Description of the task:
Retype only the lines from the top of the records to the line with "This screenshot has width=968, height=474.", including that line but none of the pictures.

Given records:
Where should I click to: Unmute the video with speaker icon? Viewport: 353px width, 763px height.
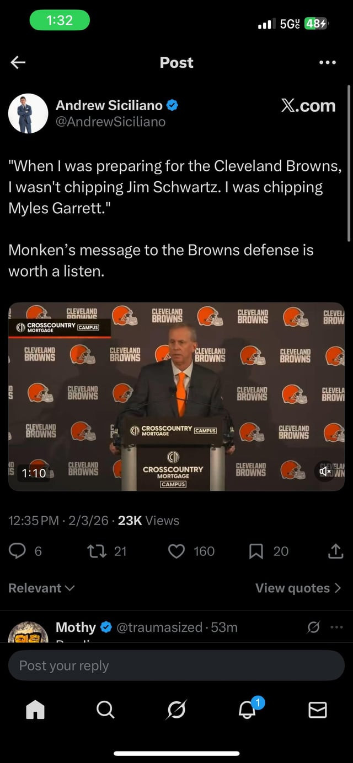pyautogui.click(x=325, y=471)
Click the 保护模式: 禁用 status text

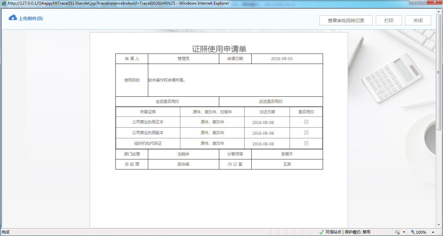pos(359,232)
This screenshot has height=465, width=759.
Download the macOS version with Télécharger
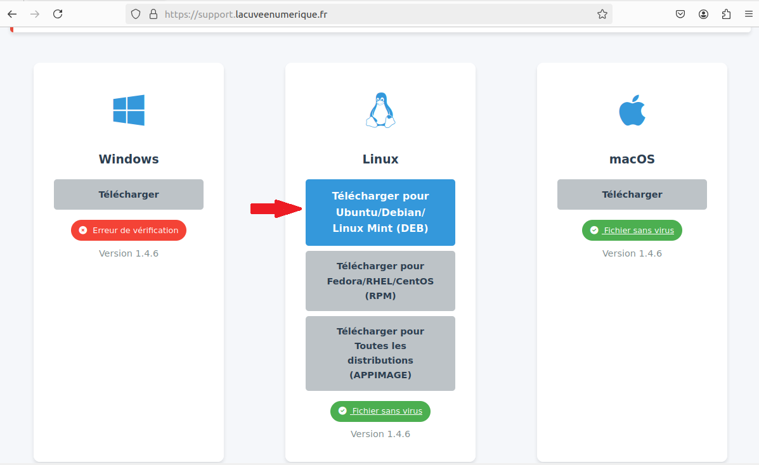(632, 194)
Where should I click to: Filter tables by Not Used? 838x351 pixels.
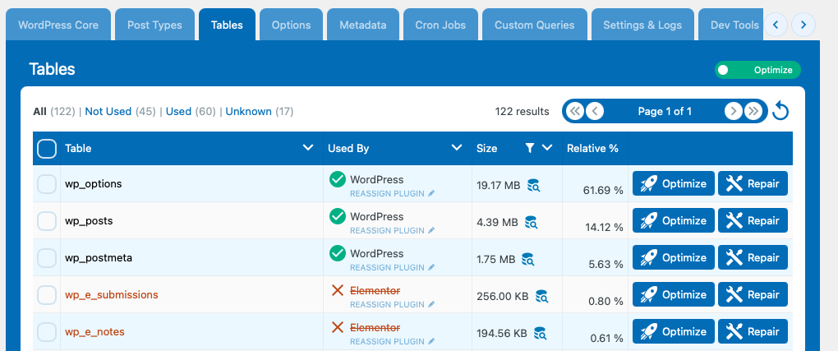point(108,111)
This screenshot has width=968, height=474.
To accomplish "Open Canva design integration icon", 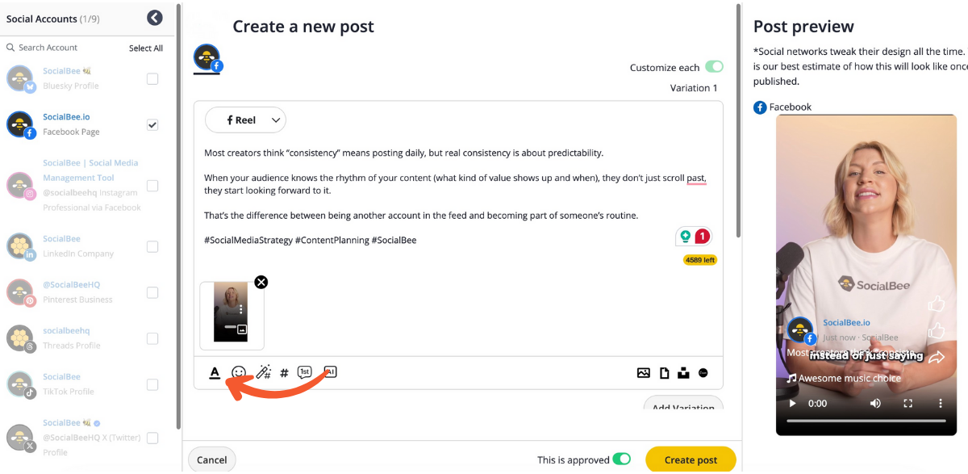I will [703, 373].
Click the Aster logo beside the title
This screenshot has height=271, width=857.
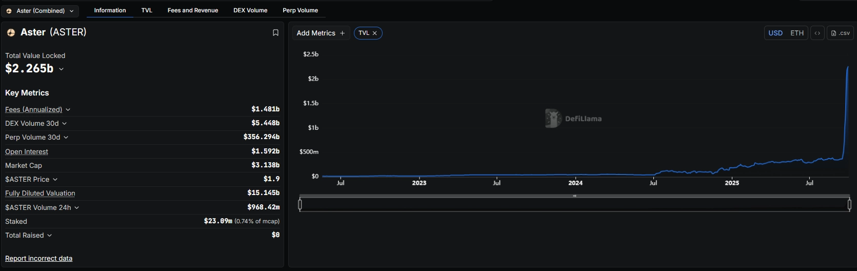tap(11, 32)
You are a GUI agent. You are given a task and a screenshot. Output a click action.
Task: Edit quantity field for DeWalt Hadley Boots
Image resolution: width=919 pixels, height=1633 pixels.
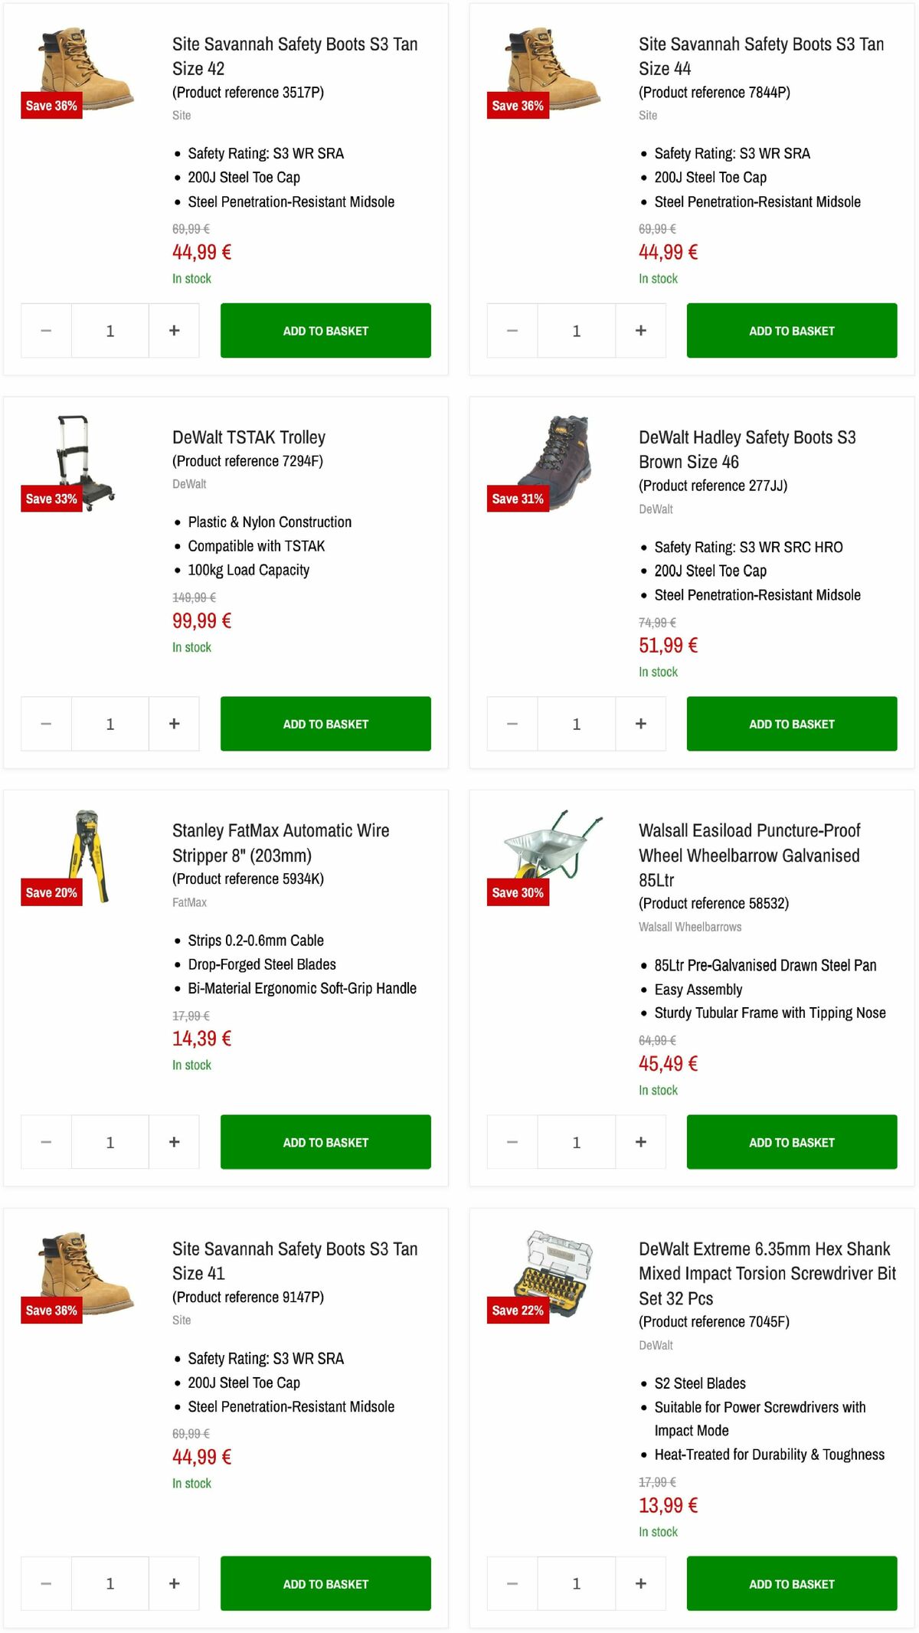[x=576, y=723]
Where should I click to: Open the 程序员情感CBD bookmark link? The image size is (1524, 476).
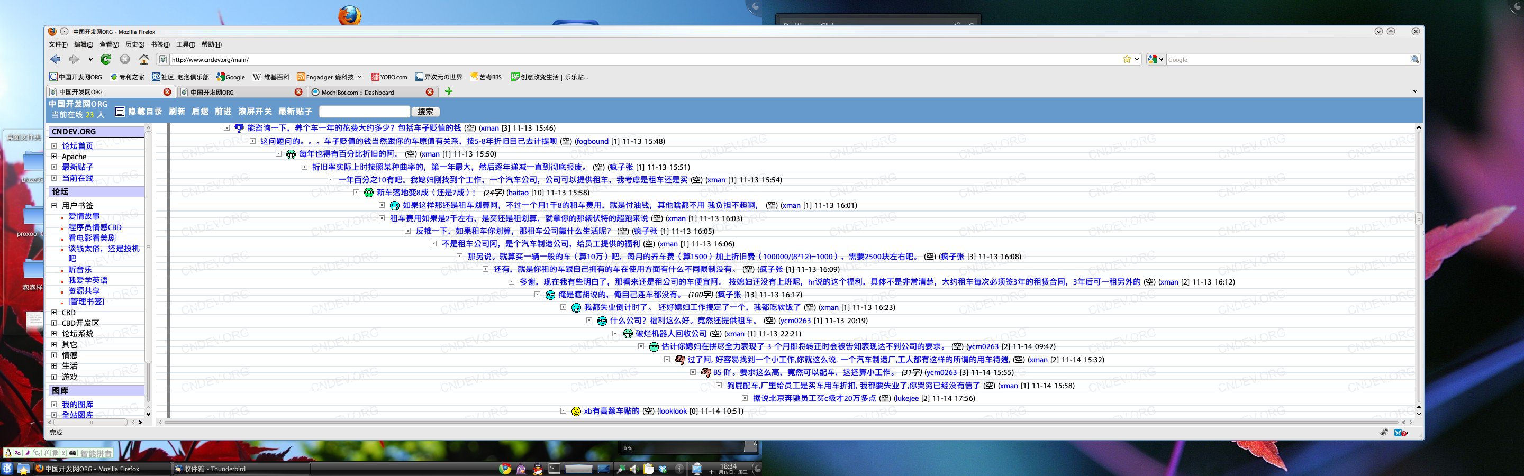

Exercise answer:
Where should I click to: Unmute the video with speaker icon? Viewport: 353px width, 763px height.
pyautogui.click(x=325, y=471)
Click the 保护模式: 禁用 status text

pos(359,232)
This screenshot has height=465, width=759.
Download the macOS version with Télécharger
(632, 194)
Where should I click to: Filter tables by Not Used? 838x351 pixels.
point(108,111)
This screenshot has width=968, height=474.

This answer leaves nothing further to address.